◆ **Work task**:
When you reach the line containing "Viewport: 1475px width, 812px", start transcribing exactly and continue through the last line of the data, skipping every picture.

[Source data]
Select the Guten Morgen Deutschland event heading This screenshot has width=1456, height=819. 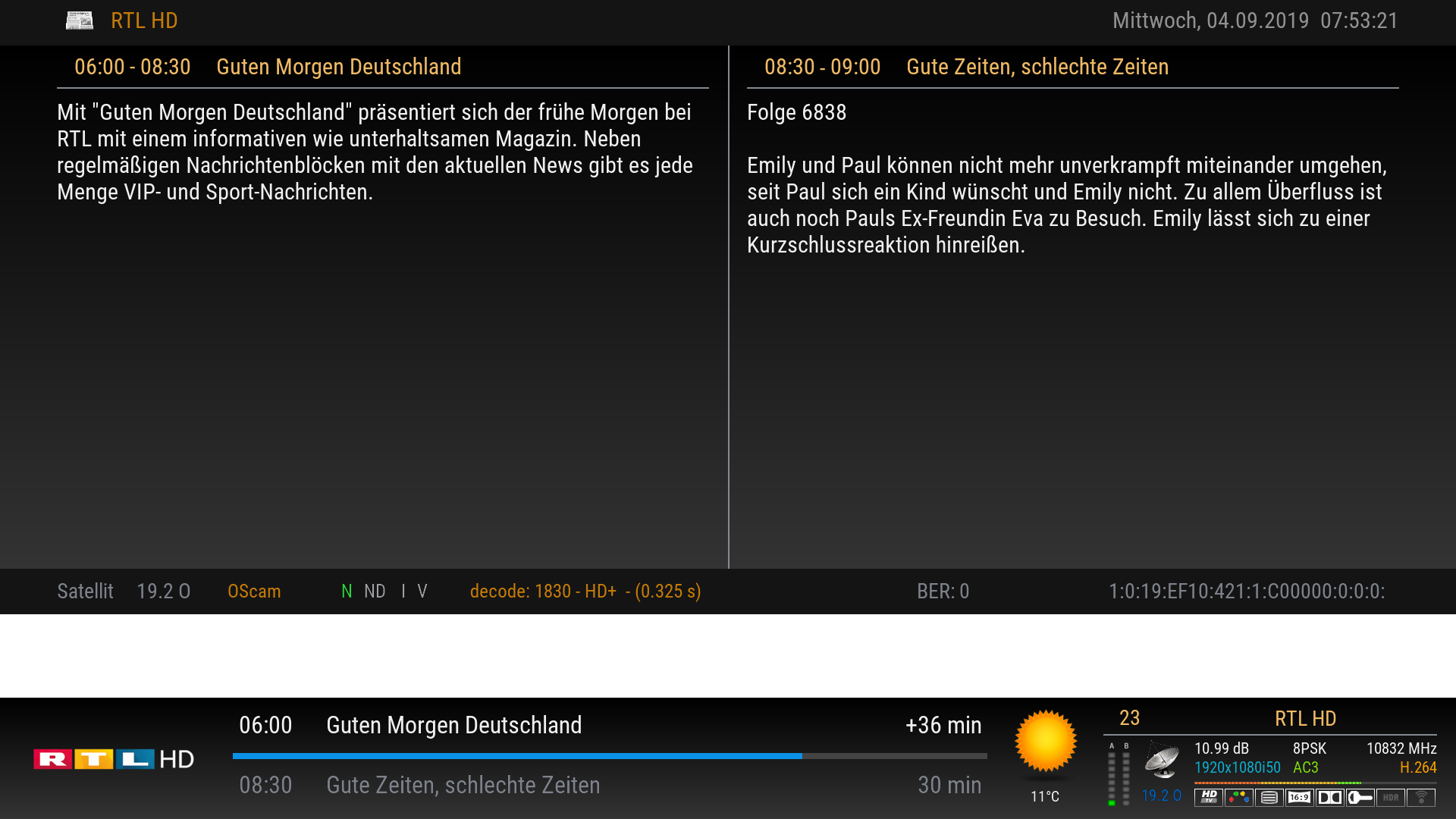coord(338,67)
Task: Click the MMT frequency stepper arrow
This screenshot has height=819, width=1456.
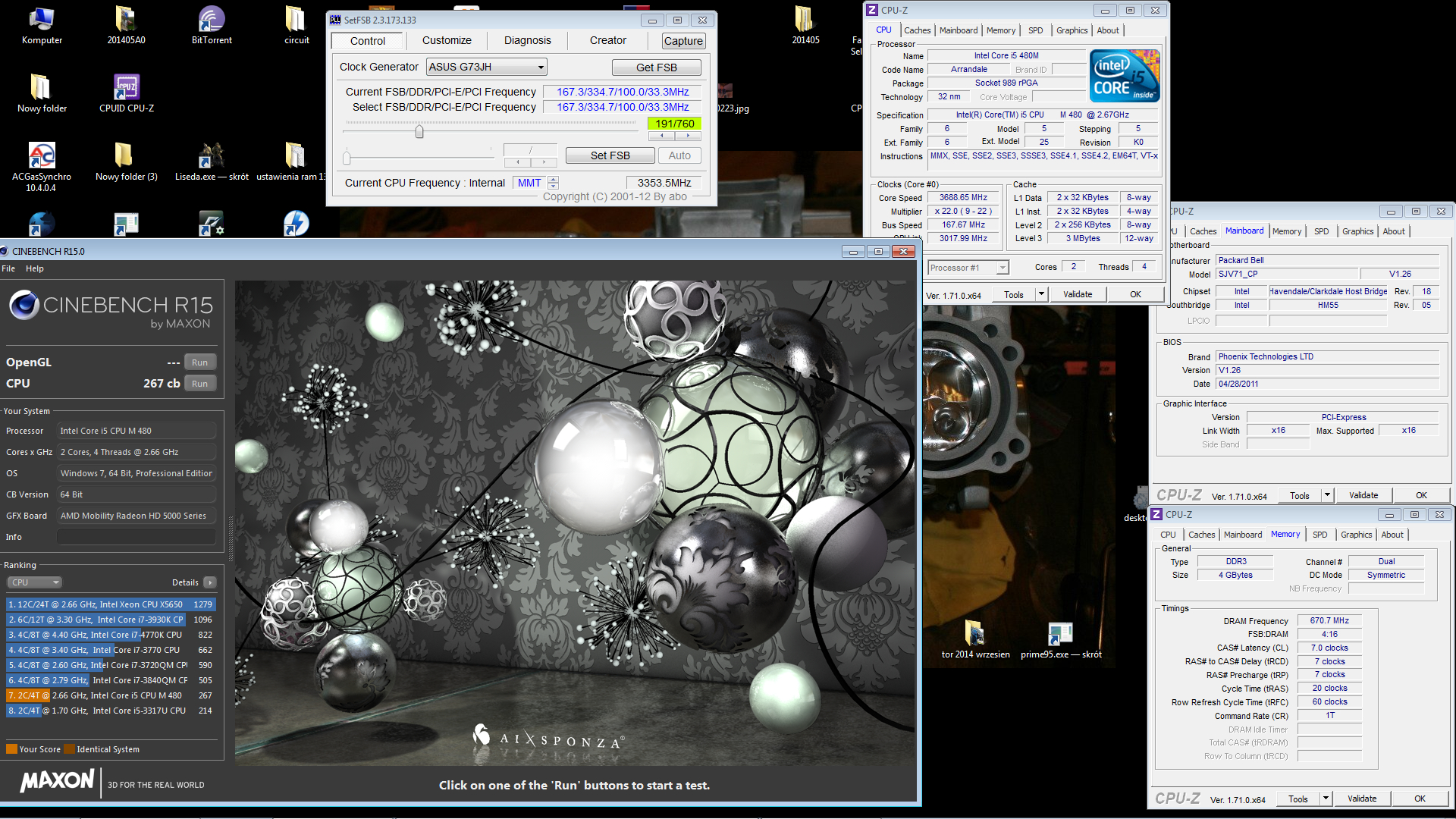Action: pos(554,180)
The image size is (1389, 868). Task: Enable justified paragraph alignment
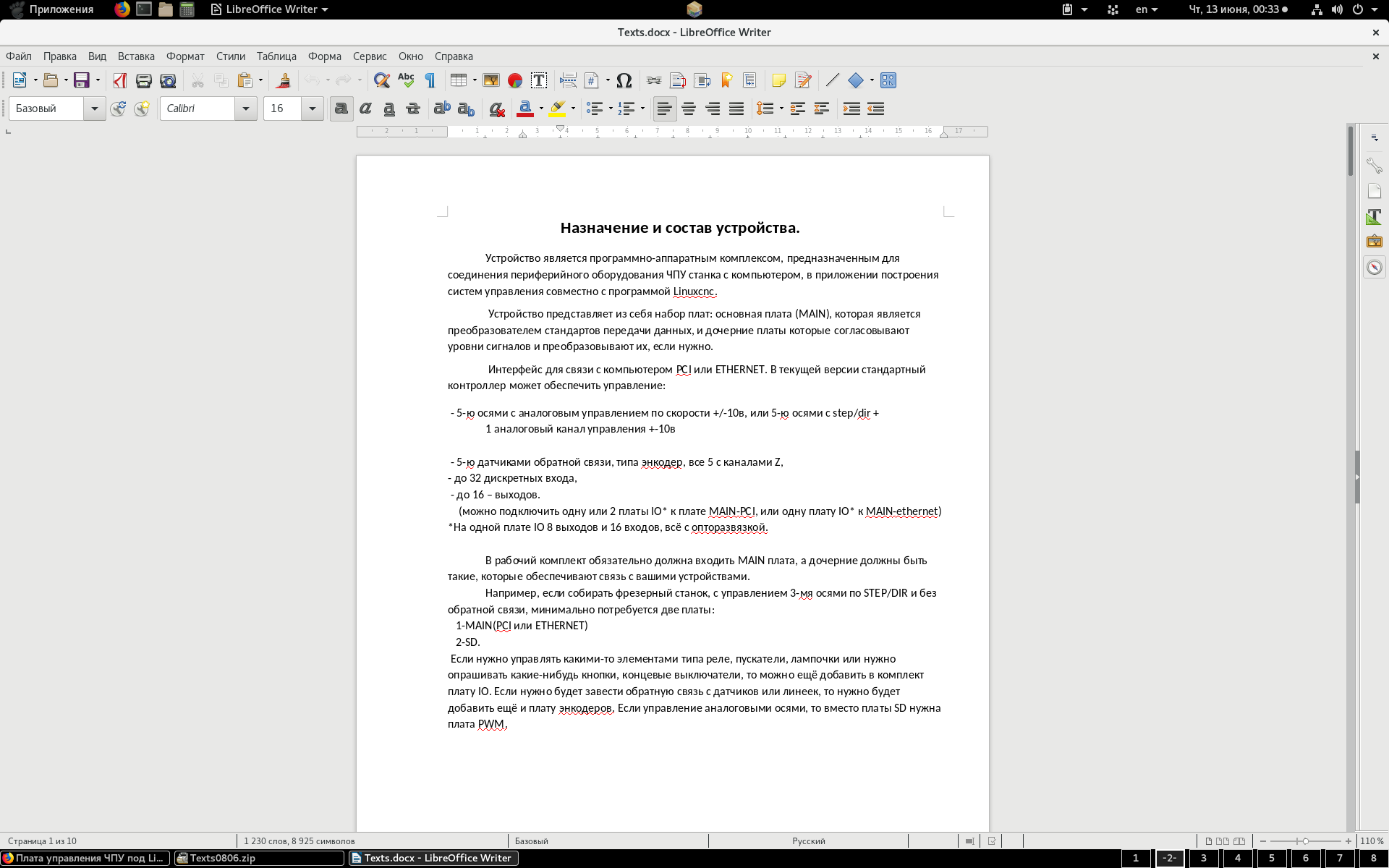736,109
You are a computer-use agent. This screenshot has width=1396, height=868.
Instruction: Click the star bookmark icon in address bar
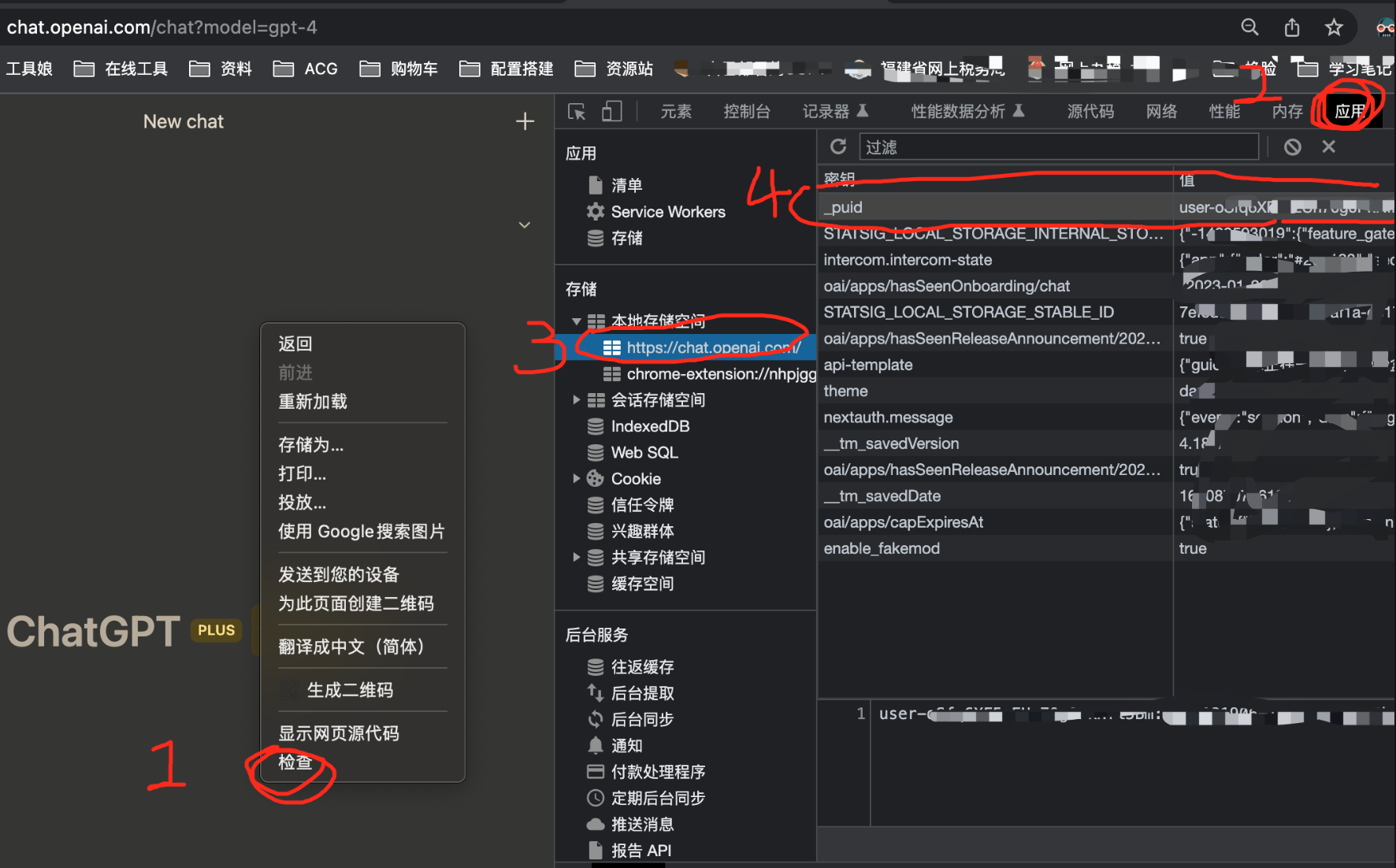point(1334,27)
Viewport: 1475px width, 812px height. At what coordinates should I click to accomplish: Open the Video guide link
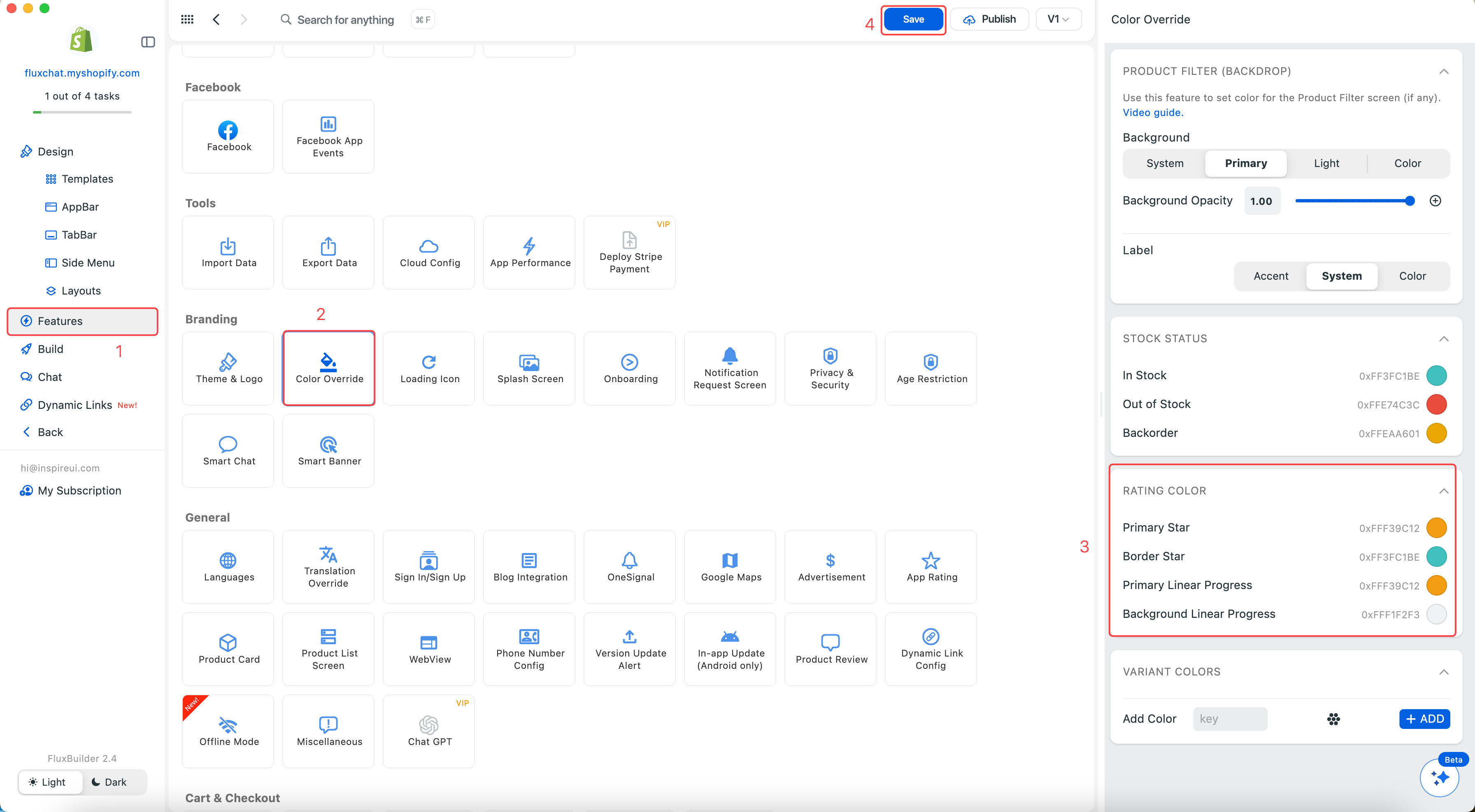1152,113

◆ **Result of this exercise**:
Viewport: 1475px width, 812px height. At what coordinates should I click to accomplish: Open the Video guide link
1152,113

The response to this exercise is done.